*Stated problem*
Rescale the material from the line containing "Task: Open the link to update your address" down to the end of the material, both ends included. Reproduce every line, multiply each coordinate in the answers by 1.95, round it to a whole number with halves rounded up, and omit the pictures.

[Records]
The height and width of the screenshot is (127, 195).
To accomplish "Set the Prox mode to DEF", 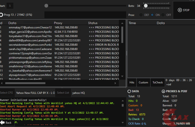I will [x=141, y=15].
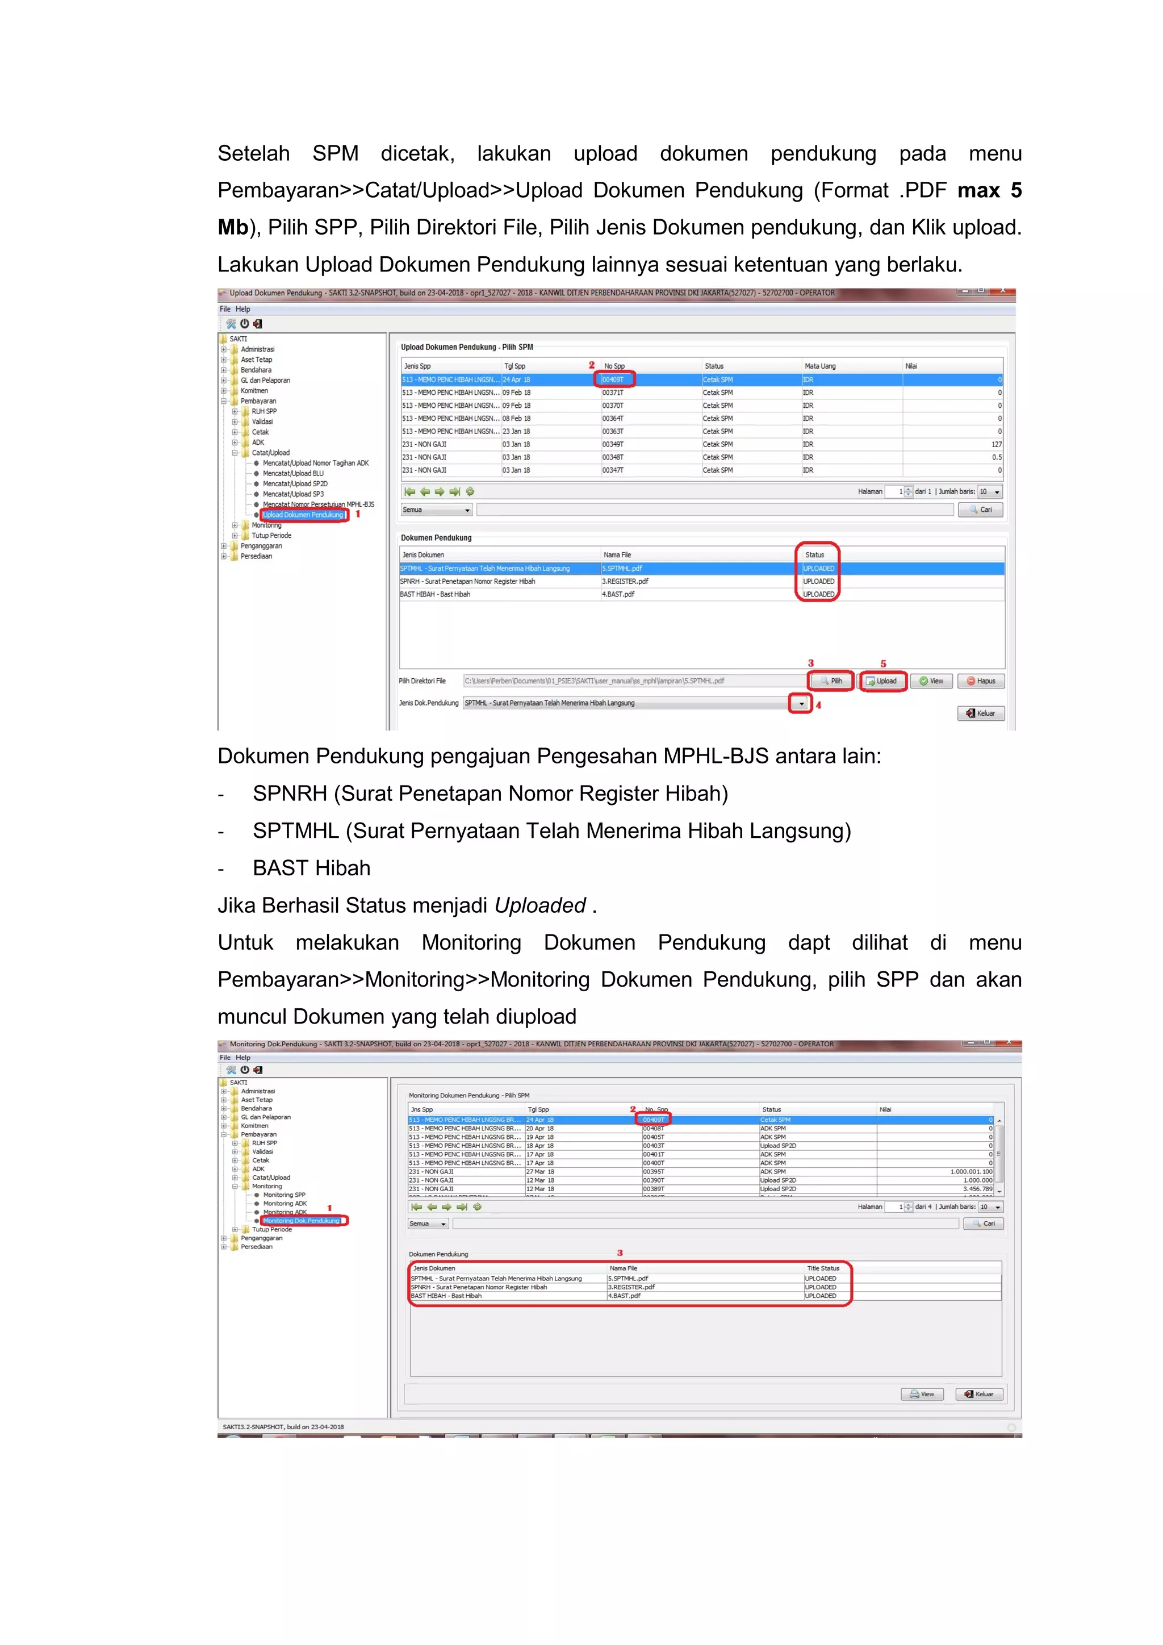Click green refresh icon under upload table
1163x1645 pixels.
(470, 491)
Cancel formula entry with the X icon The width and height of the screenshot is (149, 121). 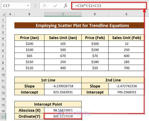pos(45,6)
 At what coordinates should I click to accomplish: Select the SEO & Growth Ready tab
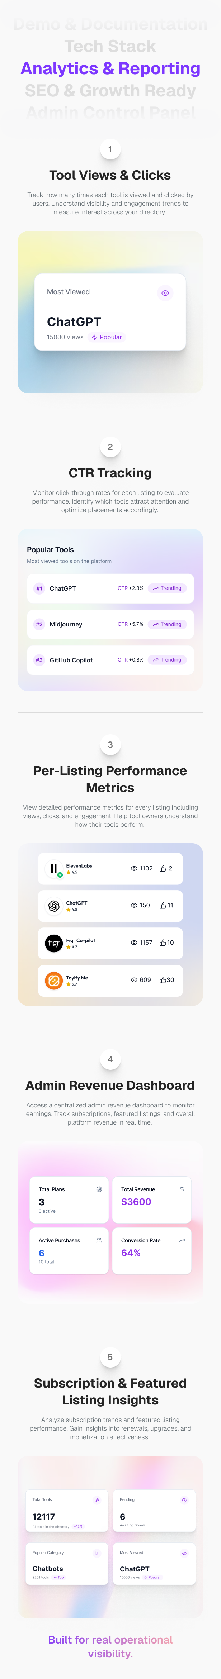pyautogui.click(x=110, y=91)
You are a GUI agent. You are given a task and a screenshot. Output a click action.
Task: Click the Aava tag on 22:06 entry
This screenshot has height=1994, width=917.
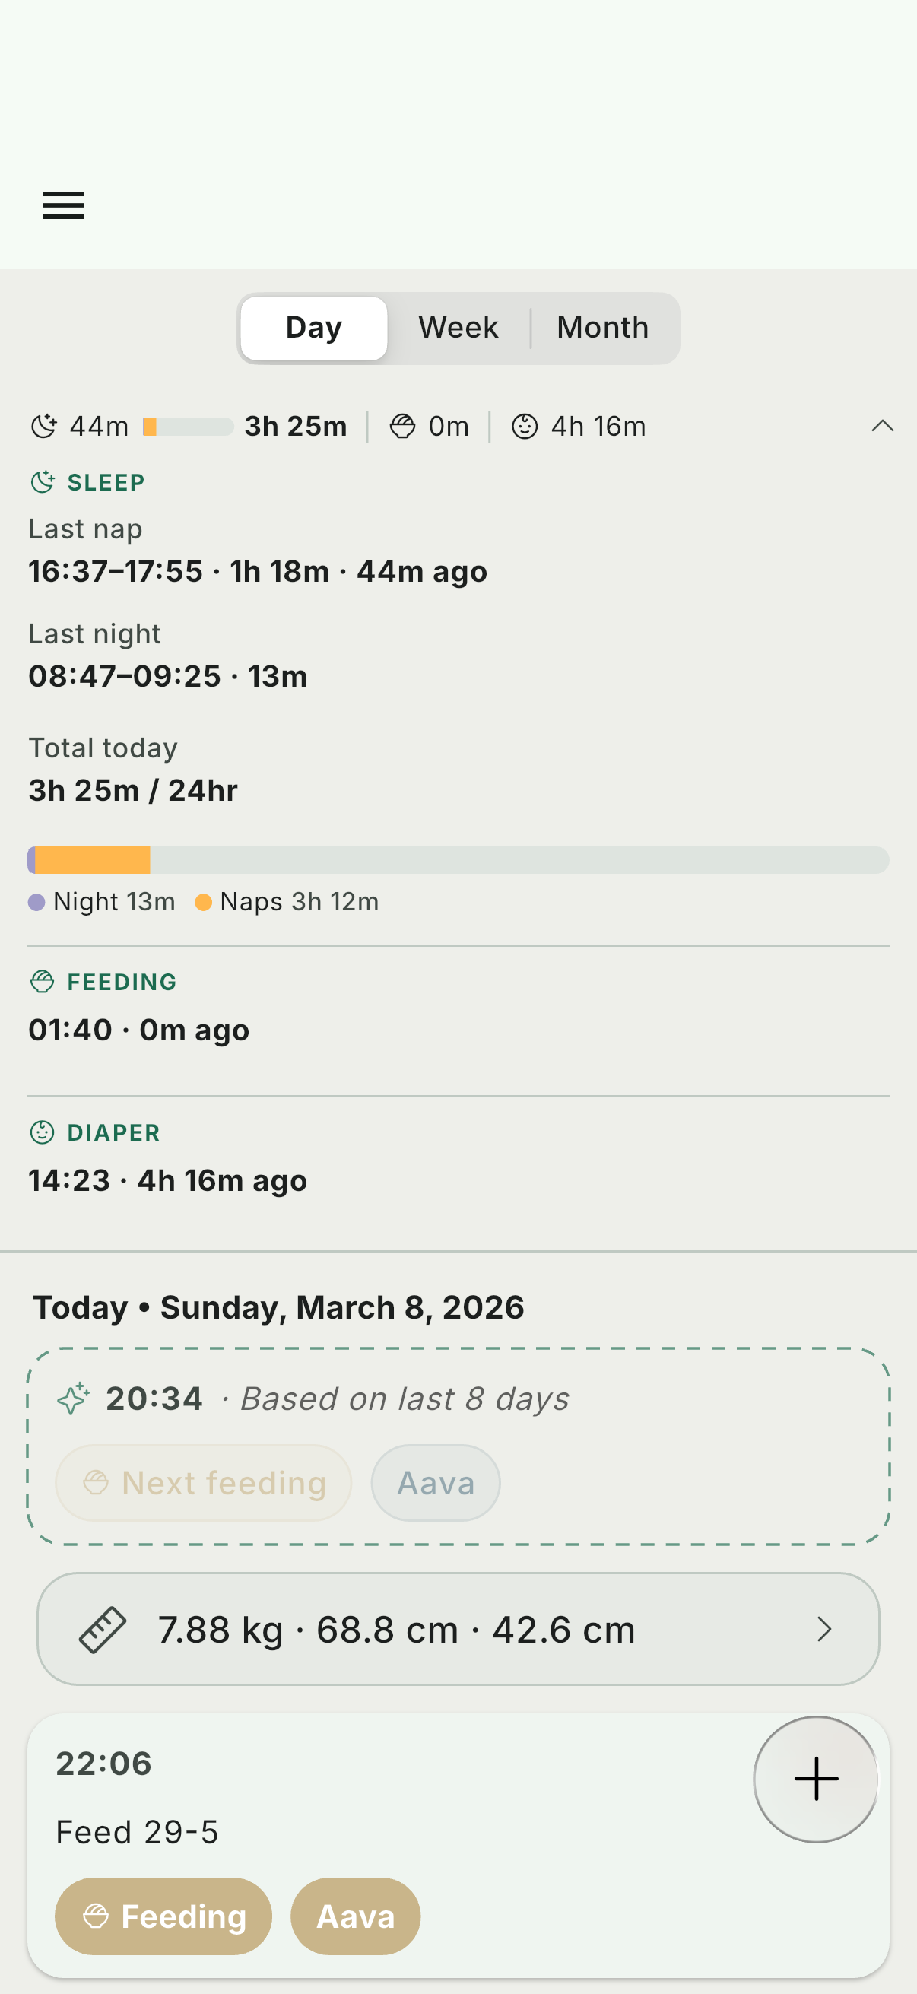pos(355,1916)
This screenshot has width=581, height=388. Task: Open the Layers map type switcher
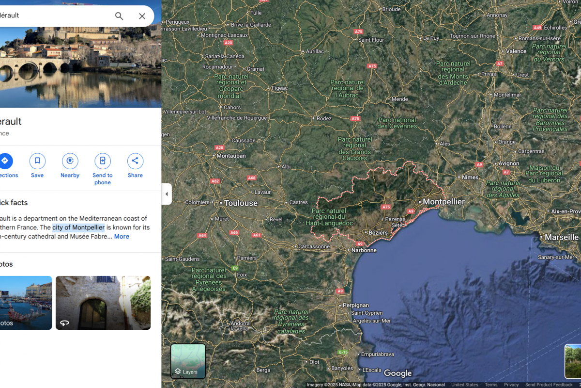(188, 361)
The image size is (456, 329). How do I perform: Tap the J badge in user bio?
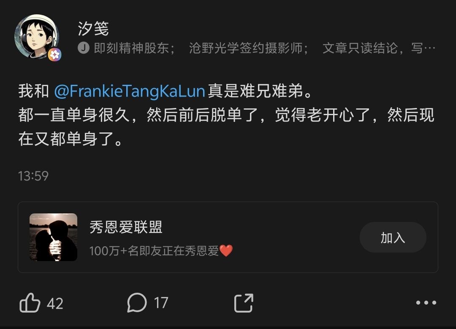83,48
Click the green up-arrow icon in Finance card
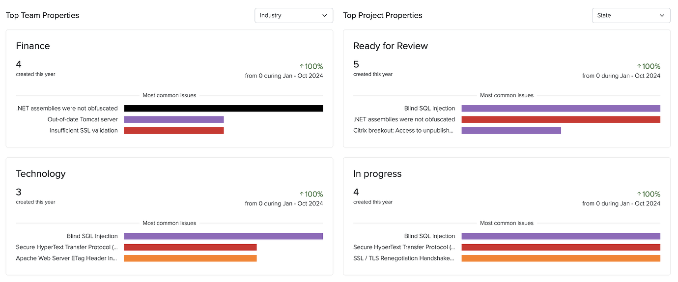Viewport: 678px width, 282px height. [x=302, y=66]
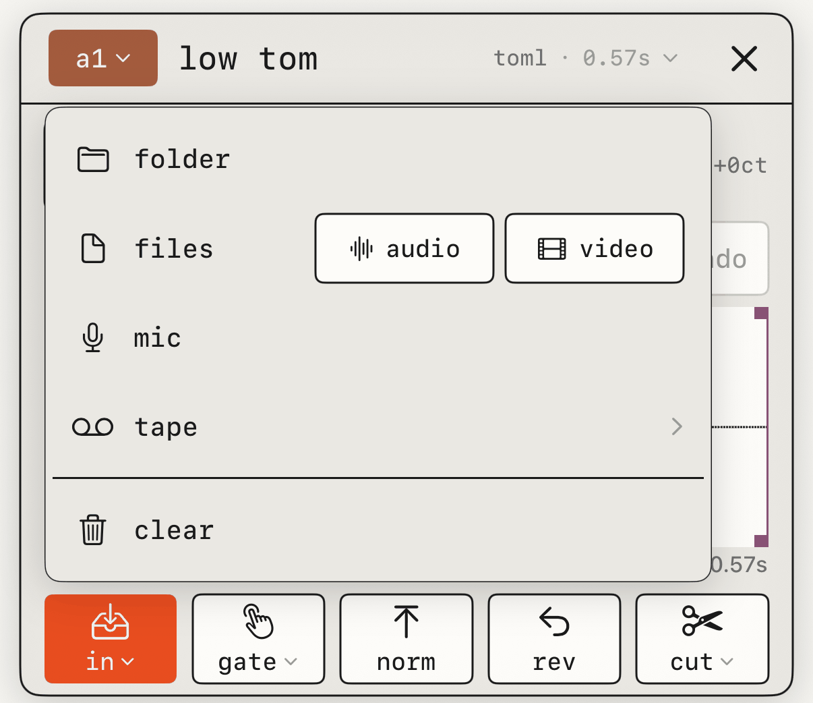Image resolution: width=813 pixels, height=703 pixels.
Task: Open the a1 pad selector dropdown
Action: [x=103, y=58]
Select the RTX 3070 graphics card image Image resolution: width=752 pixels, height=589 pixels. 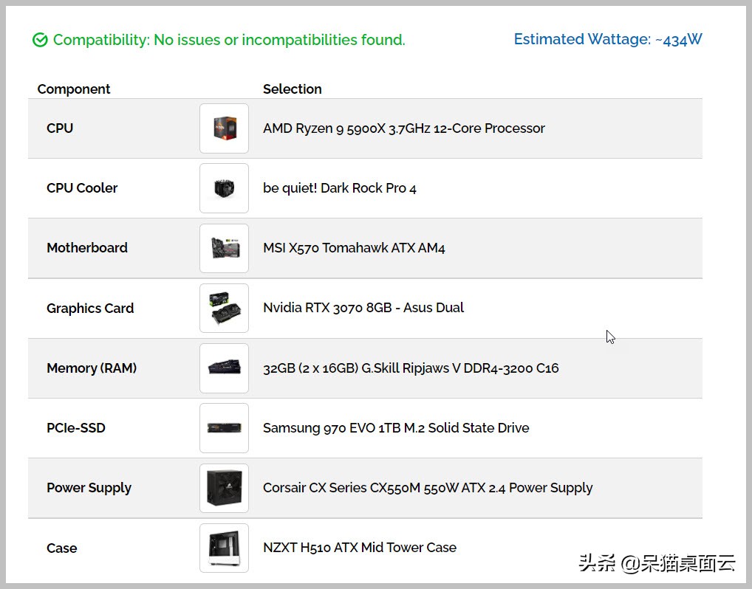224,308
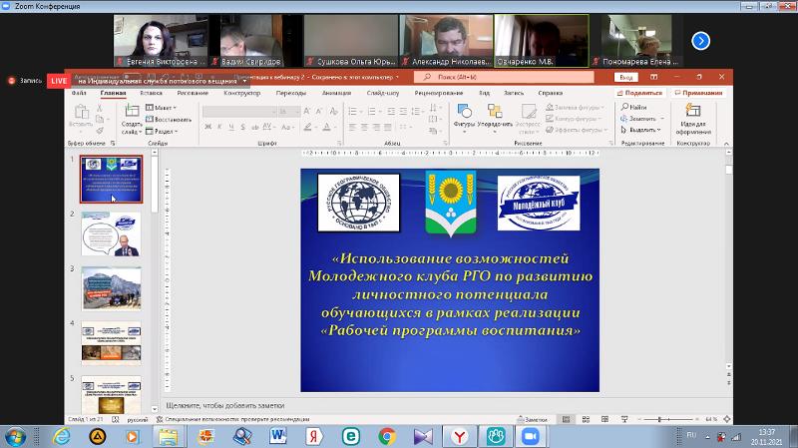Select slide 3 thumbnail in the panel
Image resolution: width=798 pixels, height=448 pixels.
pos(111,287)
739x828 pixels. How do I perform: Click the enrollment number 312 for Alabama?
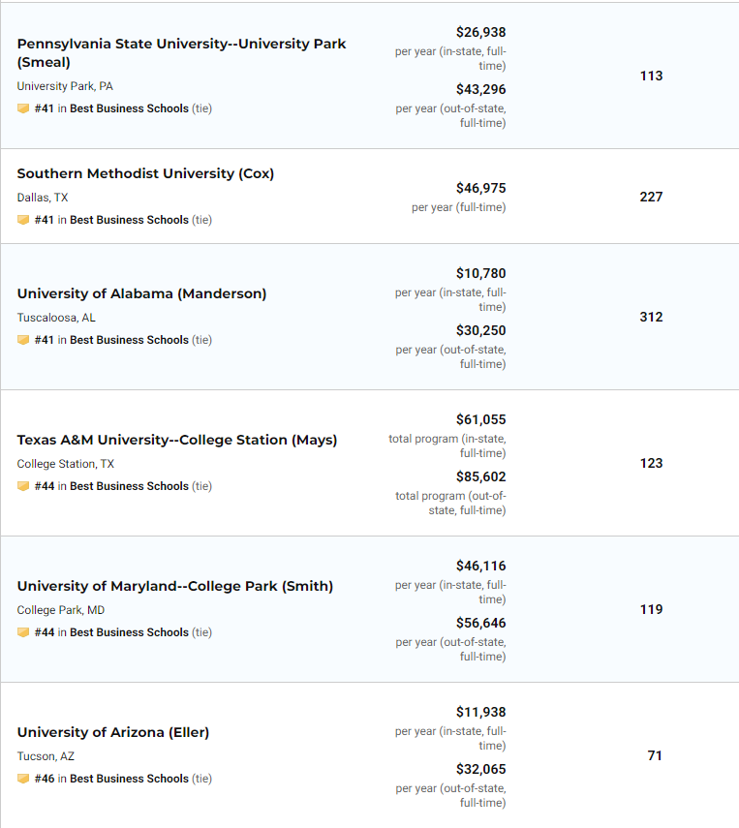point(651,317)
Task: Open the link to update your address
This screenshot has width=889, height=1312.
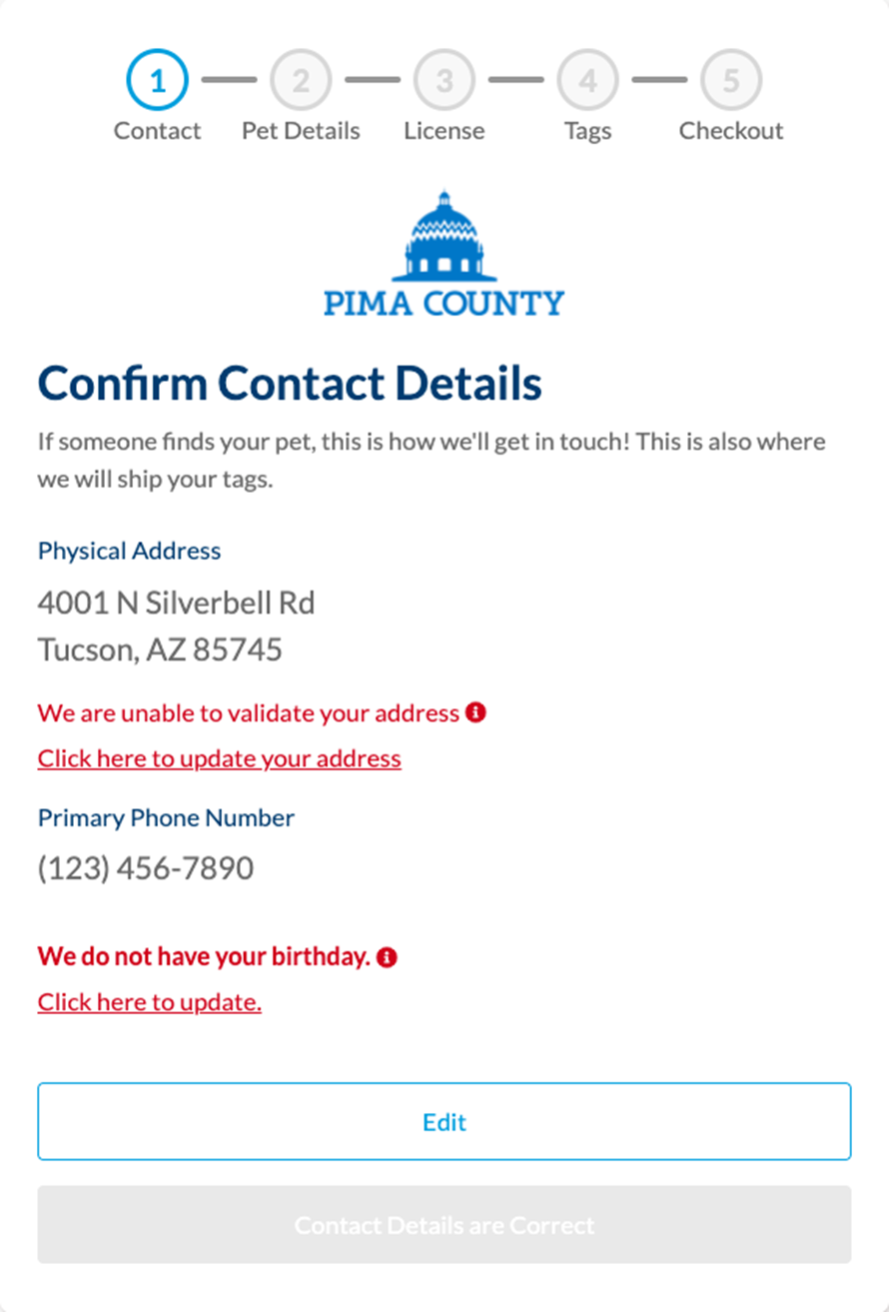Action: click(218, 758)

*Response*
Task: Open the link to update your address
This screenshot has width=889, height=1312.
Action: click(425, 1478)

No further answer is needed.